[IES News Service – 20/07/2007]

Aux Etats-Unis, en 2006, Edward Ray Barton avait été condamné pour « possession de pornographie pédophile » téléchargée sur Internet. Du moins c’est ce que disaient les enquêteurs qui avaient trouvé ces photos sur son disque-dur.. ou, plus précisément « dans la mémoire tampon (Cache) de son ordinateur » comme le reconnaissait le délibéré du jugement.
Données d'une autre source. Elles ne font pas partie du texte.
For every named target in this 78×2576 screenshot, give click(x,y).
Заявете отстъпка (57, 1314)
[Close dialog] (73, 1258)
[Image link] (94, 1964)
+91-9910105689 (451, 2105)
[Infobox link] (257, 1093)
Sa femme – engagée dans une sordide affaire de divorce avec Barton – avait remis son ordinateur portable à la police en l’accusant d’avoir molesté des mineurs. L’accusation avait fait long feu, mais c’est au cours d’un examen de routine des fichiers enregistrés sur le disque dur de Barton que les images avaient été découvertes dans un dossier temporaire du navigateur Internet (Temporary Internet Files). 106 images ayant été trouvées, Barton se retrouvait accusé de 106 cas « d’exploitation sexuelle de mineurs ». Ce qui le condamnait d’avance à un minimum de 20 ans de prison.

Pour ceux qui ne le sauraient pas, en fonction de la configuration de votre navigateur Internet, les fichiers d’images de sites Web que vous visitez peuvent être téléchargés automatiquement en enregistrés dans le « Cache » (une mémoire tampon temporaire) afin d’accélérer les visites futures en évitant de devoir recharger des fichiers courants. En conséquence, si vous visitez (admettons que ce soit par mégarde) un site olé-olé avec des photos de (très) jeunes filles (ou garçons) dévêtus, même si vous refermez (avec un cri d’horreur bien évidemment) immédiatement la fenêtre de votre navigateur (comme votre Maman vous l’a appris), il y aura néanmoins des photos à caractère pédophile enregistrés dans le dossier « Temporary Internet Files » de votre disque dur. C’est – semble t’il – ce qui est arrivé à Edward Ray Barton.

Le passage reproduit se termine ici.